Bottle-feeding blues
Diane Wiessinger says “the list of proven risks [of bottle-feeding] grows longer every year” (30 August, p 19). Another potential risk has come to light. The American Dental Association that fluoridated water should not be used to make up babies’ bottle feeds. They advise parents to buy bottled water with a no/low fluoride content for feeds.
This is because children can receive too much fluoride which can interfere with the formation of enamel on teeth, known as dental fluorosis.

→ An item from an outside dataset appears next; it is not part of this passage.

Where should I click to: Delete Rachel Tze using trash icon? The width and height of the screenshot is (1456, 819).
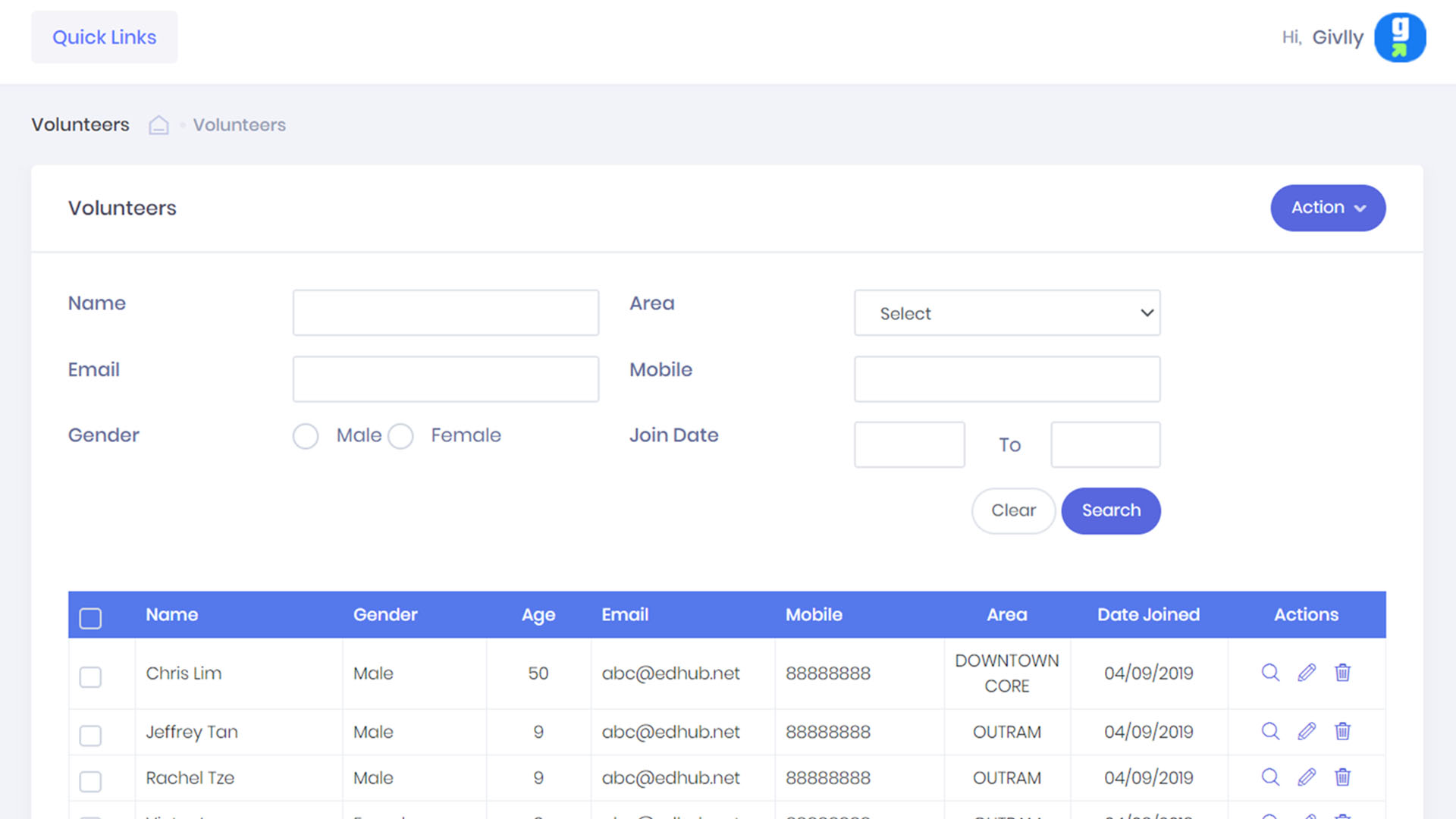tap(1342, 777)
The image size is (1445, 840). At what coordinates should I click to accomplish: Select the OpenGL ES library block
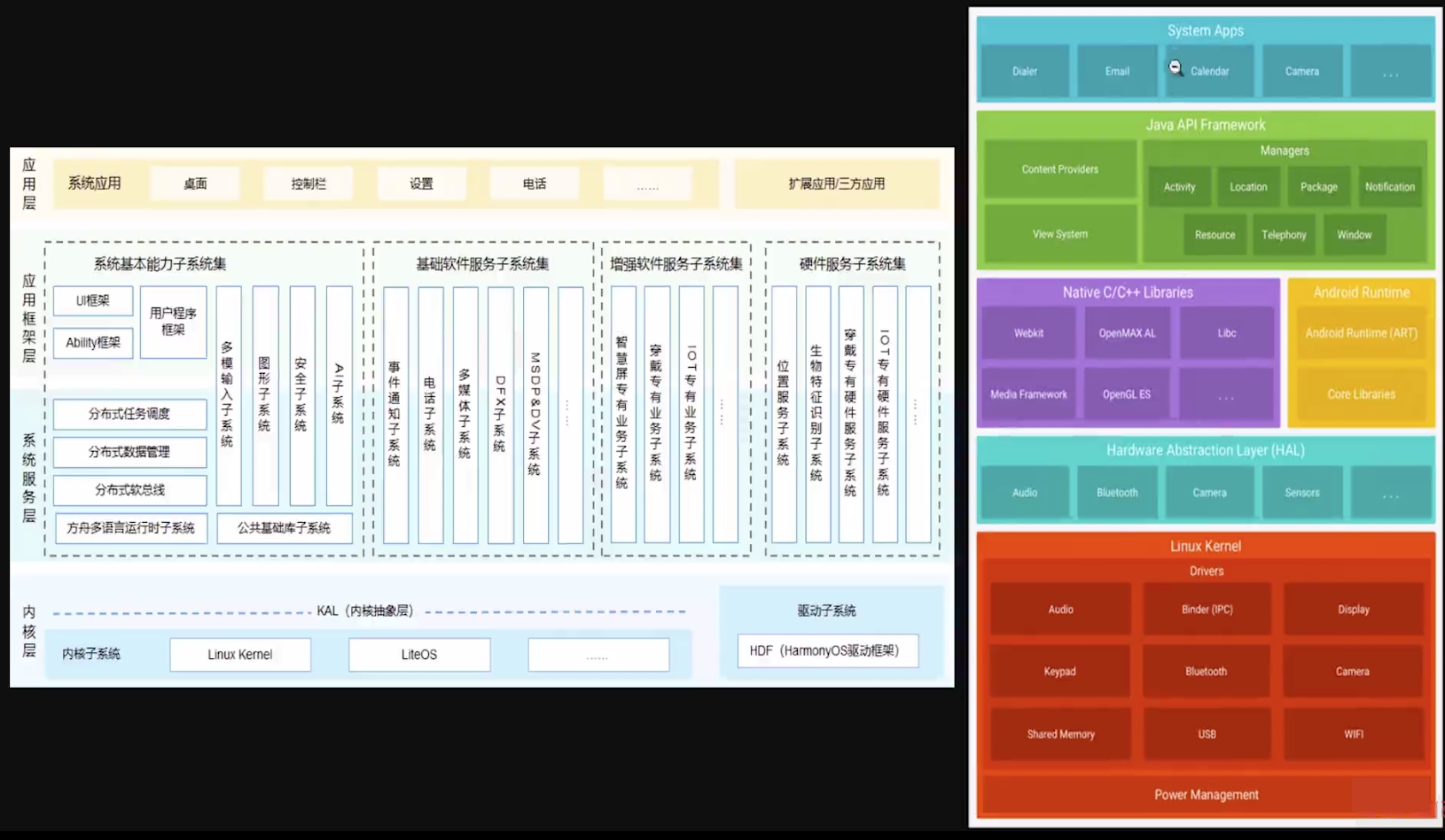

This causes unsightly permanent white or brown staining of teeth, which has led to some children being fitted with veneers on their front teeth.
Unfortunately jug filters won’t remove fluoride – this needs a plumbed-in reverse osmosis unit costing hundreds of pounds or a distillation machine.
This is an added expense for parents, as is buying bottled water to make up the feeds.
So who are you?
I deplore Anselm Kuhn’s “moral” that you should “never publish anything by someone about whom you know absolutely nothing” (6 September, p 24). I am not his scorned autodidact – but so far as climate change is concerned I might as well be.
Michael Le Page’s response to the following letter from Russell Robles-Thome (also 6 September, p 24) makes a distinction between “sceptics” and “deniers”. My view is that everybody should be a sceptic: it is rather cheering that even with supercomputers only God knows what the weather is doing. It does seem to me clear that what’s happening is alarming enough to demand more urgent action than anyone is going to take.
Intelligent deal?
I propose the following deal. For each occasion on which creationism is preached in a school science class, a proper scientist is allowed to teach evolution in a church.
For the record
• John Brigande is a developmental neurobiologist, not a molecular biologist; he is not deaf, but profoundly hard of hearing (online news, 30 August). The hair cells in the inner ear are present at postnatal day 35 and do not die “shortly thereafter”. Their ability to function at postnatal day 35 is unclear.
Food thought
Bijal Trivedi describes some difficulties involved in assessing carbon emissions associated with various foods but fails to mention a critical science communication issue (13 September, p 28). It is conventional to list the warming potential of greenhouses gases in terms of an equivalent amount of carbon dioxide (CO2eq) over 100 years. This made sense for policy-makers when it appeared that the human race had a century or more in which to change course. Now it is clear that the need for change is more urgent.
Policy-makers need to focus on achieving very considerable emissions reductions within the next 10 years. Policy decisions, and especially communications intended to influence consumers’ purchasing decisions, need to make sense over this time frame.
Methane emitted into the atmosphere has a half-life of about a decade, and over that timescale methane is, weight for weight, more than 60 times as potent a greenhouse gas as the longer-lived CO2, or about three times more potent than the 21-fold difference over a century usually quoted – which is the period conventionally used to calculate CO2eq figures. This tips the carbon balance even more strongly against meat and dairy products.
From Hugh Farey
Without wishing to denigrate Trivedi’s article, I fear that none of the research described takes account of what I suggest is by far the biggest factor: the lifestyle of the people involved in food production.
Do the costs of fertiliser, manufacture, packaging, transport and so on not fade into minor significance compared to the cost of the farmers’ families’ lifestyle, including their own food consumption, travel, holidays and other leisure pursuits – at least for affluent western farmers? This suggests that the best way of saving carbon in your weekly shopping basket would be simply to spend less.